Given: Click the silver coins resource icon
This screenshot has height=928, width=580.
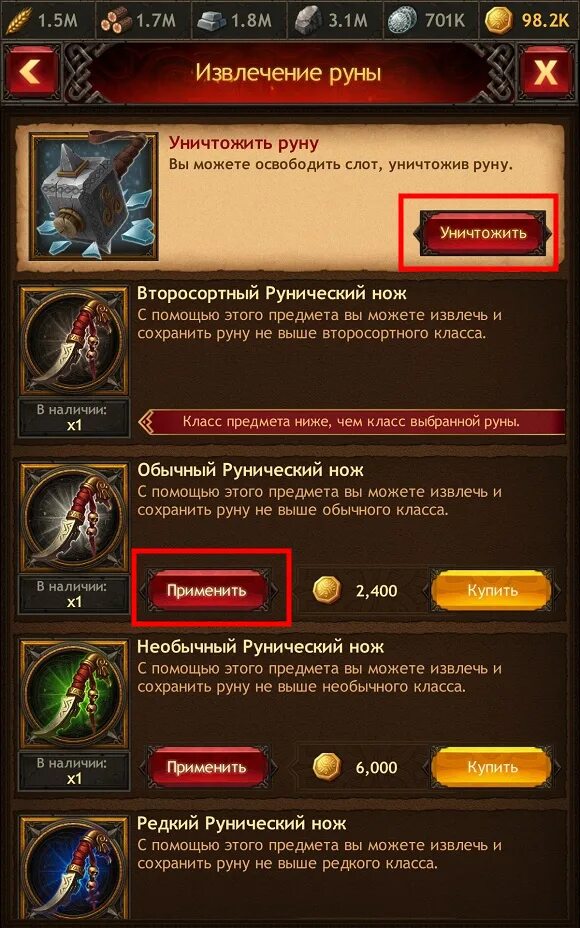Looking at the screenshot, I should point(402,21).
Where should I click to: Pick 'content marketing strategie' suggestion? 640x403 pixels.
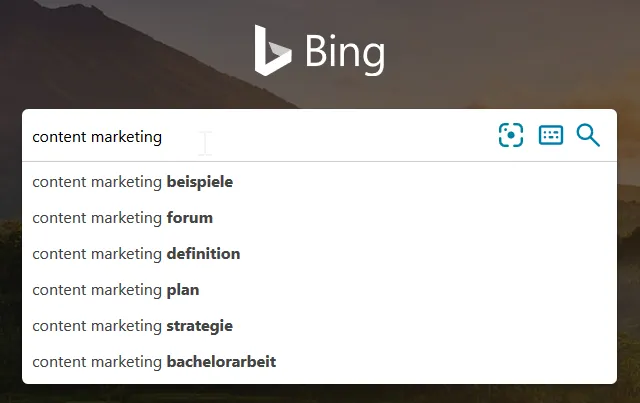pyautogui.click(x=319, y=325)
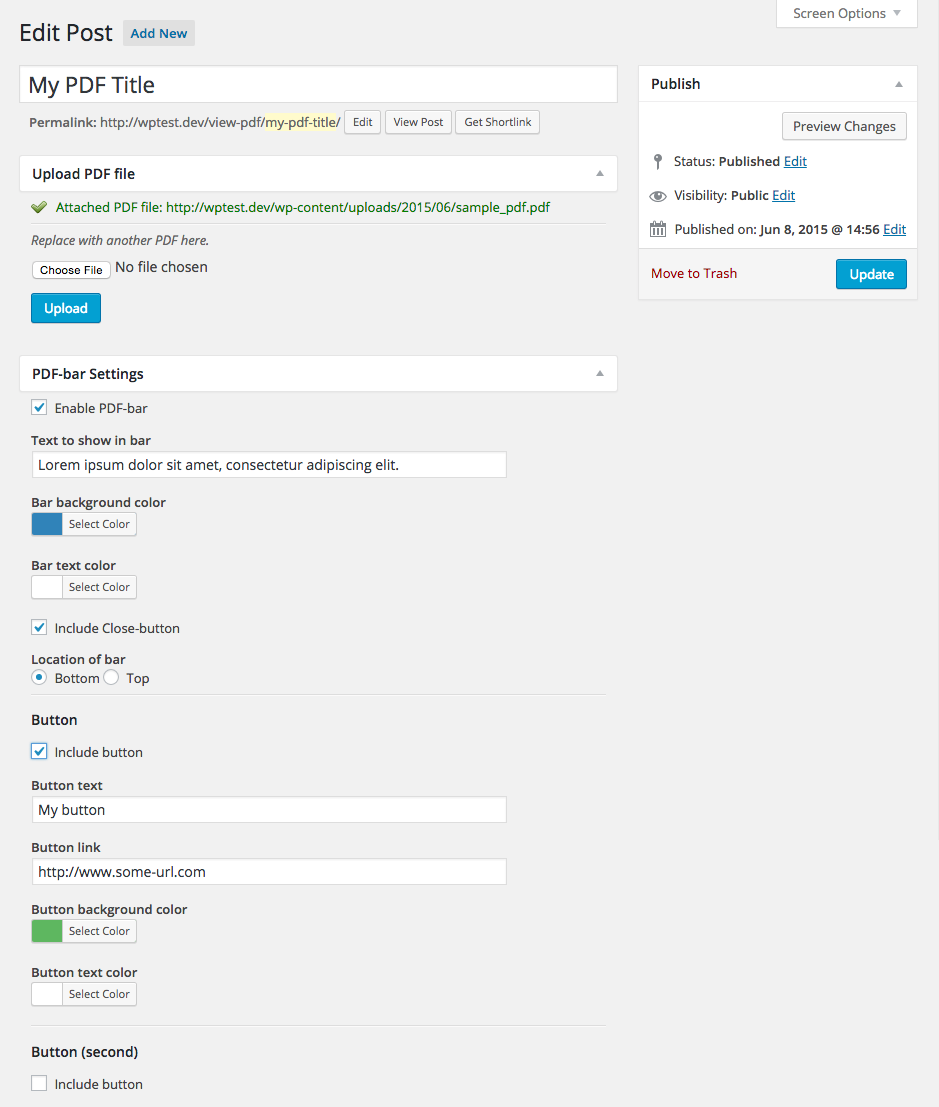Click the green checkmark beside Attached PDF file
939x1107 pixels.
click(x=39, y=208)
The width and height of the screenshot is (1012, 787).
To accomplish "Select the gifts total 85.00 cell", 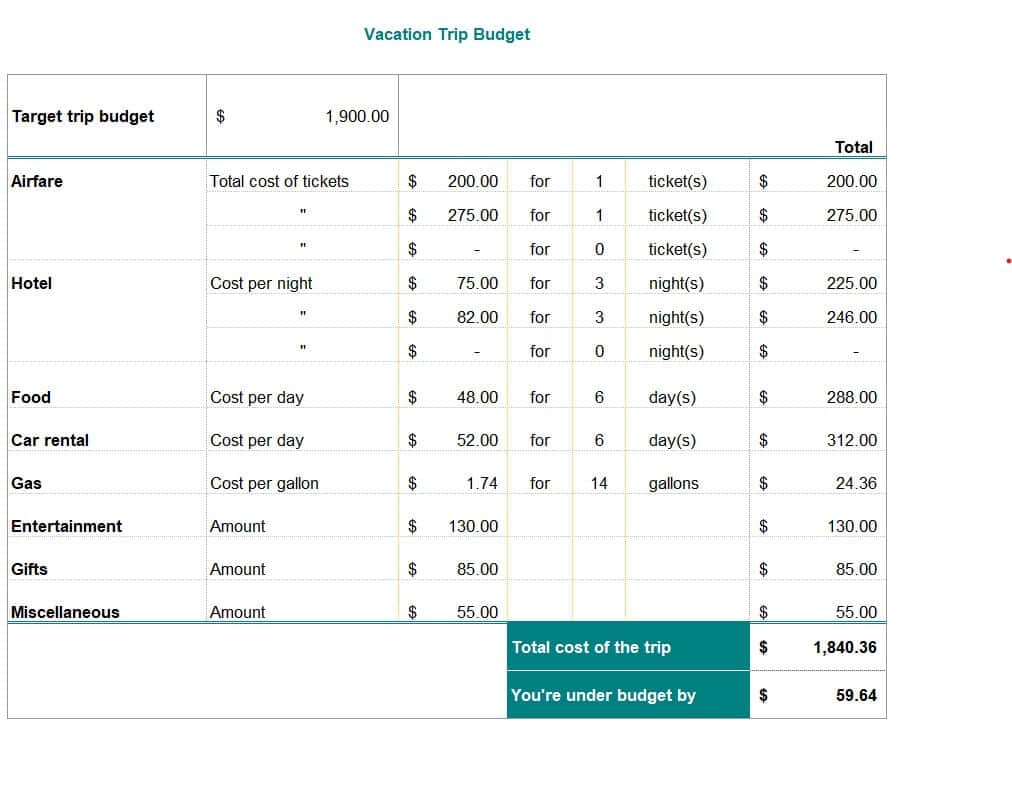I will 851,569.
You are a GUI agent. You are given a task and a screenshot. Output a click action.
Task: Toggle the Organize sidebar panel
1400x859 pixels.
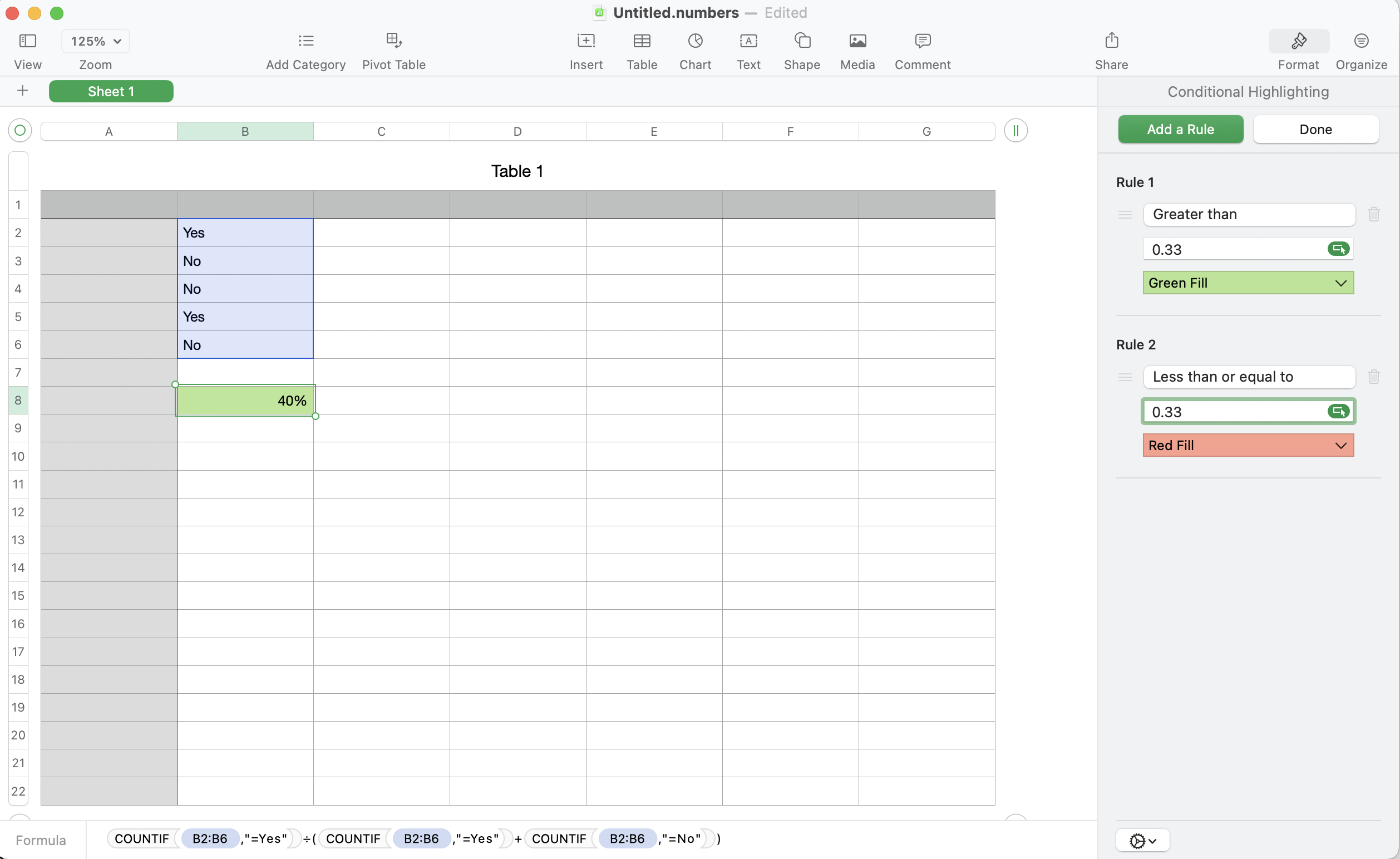pyautogui.click(x=1361, y=41)
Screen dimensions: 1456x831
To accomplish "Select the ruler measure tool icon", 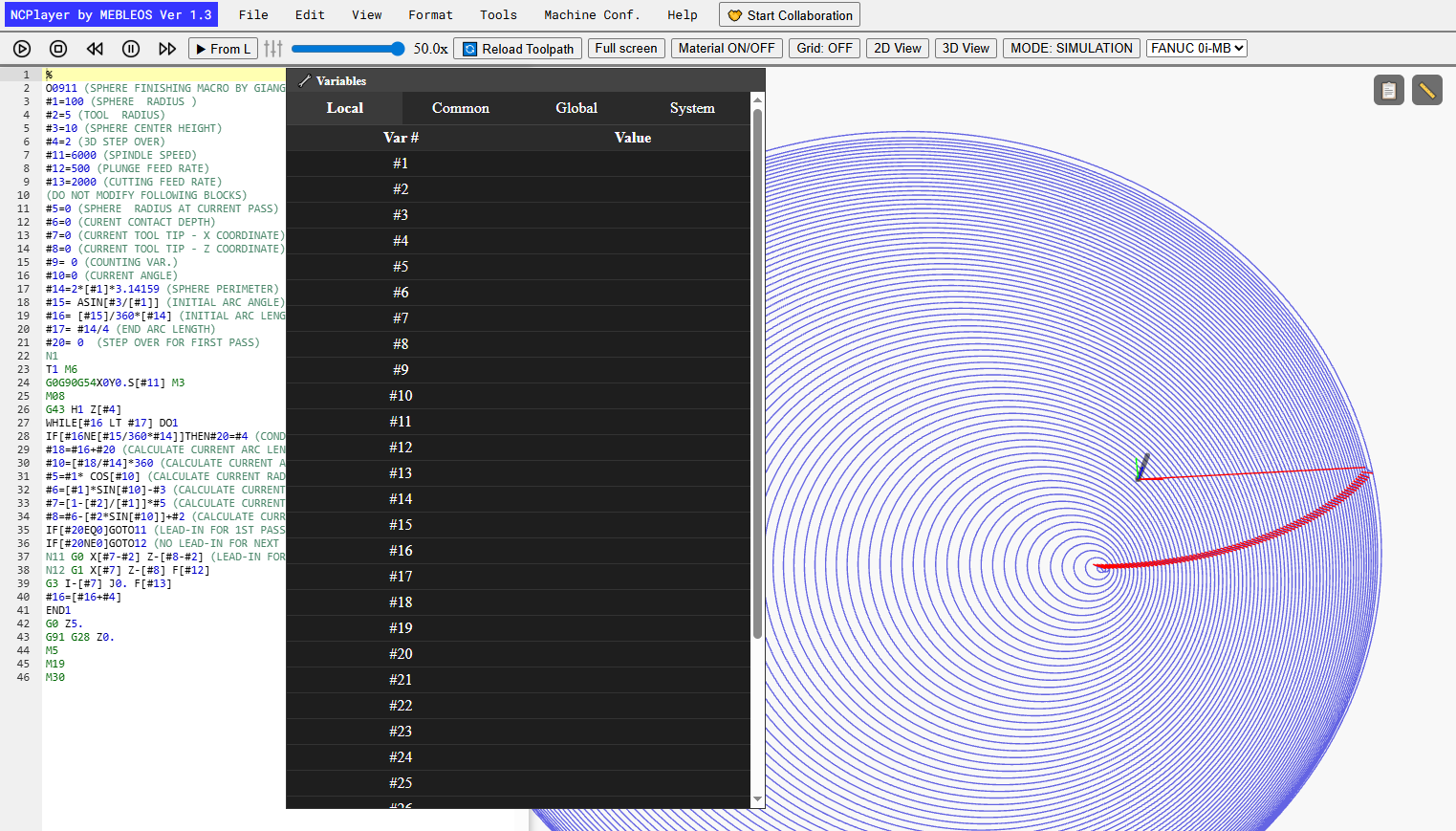I will coord(1427,90).
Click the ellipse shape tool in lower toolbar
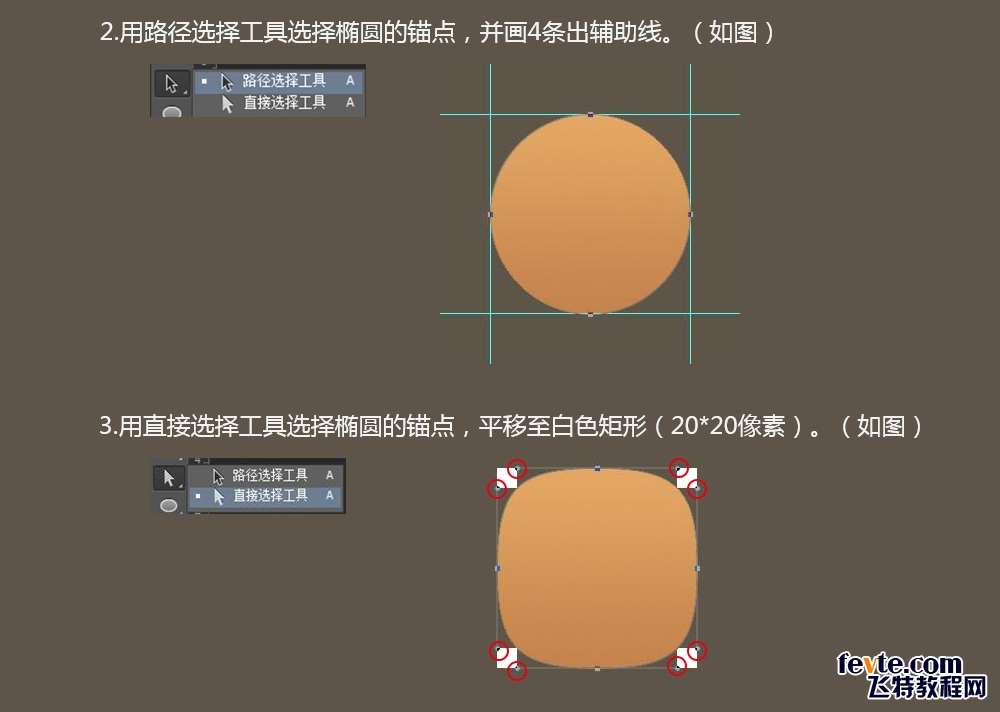This screenshot has width=1000, height=712. coord(169,505)
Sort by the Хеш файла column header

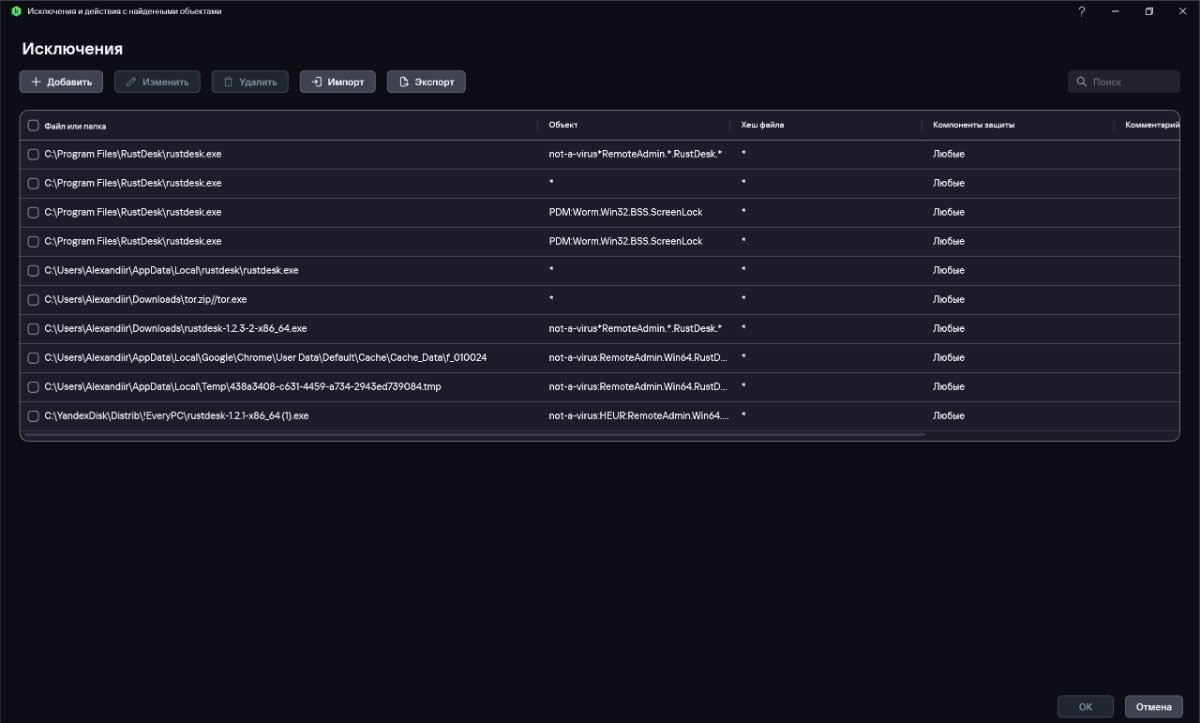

********

WRITTEN INSTRUCTION: Put the lines of the entries, from the start through the line with "Looking at the", into a numbered list, skipping blank lines and leaving out the pictures.

WRITTEN SOLUTION:
1. Given: Click the silver coins resource icon
2. This screenshot has height=928, width=580.
3. Looking at the screenshot, I should point(402,21).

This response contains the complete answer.